TheCorporateCounsel.net

May 5, 2021

With Time Slipping Away, Investor Advocates Urge Congress to Act on 14a-8 Amendments

Back at the end of March, Liz blogged about introduction of a resolution calling for repeal of last year’s Rule 14a-8 amendments under the Congressional Review Act (CRA). Although the resolution has been introduced, a Congressional webpage for the resolution shows the Senate Committee on Banking, Housing & Urban Affairs hasn’t taken any action on the bill since it was introduced.

The lack of action on the resolution may be partially what led about 200 investor advocates to reportedly write to every member of Congress urging support of the CRA resolution to nullify the shareholder proposal rule amendments. It’s unclear whether this investor campaign will have any impact and move the resolution forward.  Among those that want the amendments nullified there’s a sense of urgency because time is limited for the Senate to act without the threat of a filibuster.

The CRA’s “fast track” procedures for the Senate to act and approve the resolution nullifying the amendments can be complicated but the folks at the GW Regulatory Studies Center provided some insight to help explain:

There is a deadline as far as the Senate still having access to its “fast-track” authority (which makes the resolution filibuster proof). This is referred to as the Senate action period.

As of yesterday, there were about 10 Senate session days left until that deadline. The calculation is somewhat bothersome, but it’s essentially the 75th day of session in the Senate for this Congress. After this date, the Senate could theoretically still vote on it, but it would be subject to all of the usual delay tactics (the filibuster) and would be unlikely to get through.

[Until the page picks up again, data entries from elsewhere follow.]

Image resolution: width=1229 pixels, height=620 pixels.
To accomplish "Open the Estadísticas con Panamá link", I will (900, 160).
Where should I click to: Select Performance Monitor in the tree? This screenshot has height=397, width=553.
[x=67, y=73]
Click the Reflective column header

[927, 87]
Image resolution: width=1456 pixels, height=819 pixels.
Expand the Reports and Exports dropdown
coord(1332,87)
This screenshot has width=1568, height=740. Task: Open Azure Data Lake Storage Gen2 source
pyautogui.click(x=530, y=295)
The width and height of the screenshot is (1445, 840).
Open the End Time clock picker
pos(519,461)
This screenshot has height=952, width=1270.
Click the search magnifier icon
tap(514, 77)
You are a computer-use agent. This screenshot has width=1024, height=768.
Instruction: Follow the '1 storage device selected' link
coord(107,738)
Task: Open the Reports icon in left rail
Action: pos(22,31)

10-K/A: Covid-19 Factors into 2020 Stats

A recent Audit Analytics blog reviews reasons behind companies filing amended Form 10-Ks last year.  When compared to 2019, 2020 saw an uptick in amended 10-Ks – up 34% and Audit Analytics attributes this increase to the impact of the Covid-19 pandemic on regulatory filings and annual meeting schedules. In fact, the pandemic factored into the frequency of the top 2 reasons for filing 10-K/As in 2020.

As it has been for the last 7 years, the most common reason for filing a 10-K/A was a need to include Part III information due to an inability of companies to get their definitive proxy materials on file within 120 days of the fiscal year end. In 2020, almost 9% of these filings specifically referenced Covid-19 as the reason for their delayed proxy filing or postponed annual meeting. The next most common reason for filing a 10-K/A was to include disclosure related to the 45-day filing extension first granted by the SEC back in March of last year in response to the pandemic.  Here are the top 5 reasons companies filed 10-K/As last year:

– Part III information – 48.2%

– Covid-19 extension – 8.9%

– Exhibits & signatures – 7.9%

– Auditor’s Report – 6.7%

– Subsidiary financial statements – 5.6%

Transcript: “The Top Compensation Consultants Speak”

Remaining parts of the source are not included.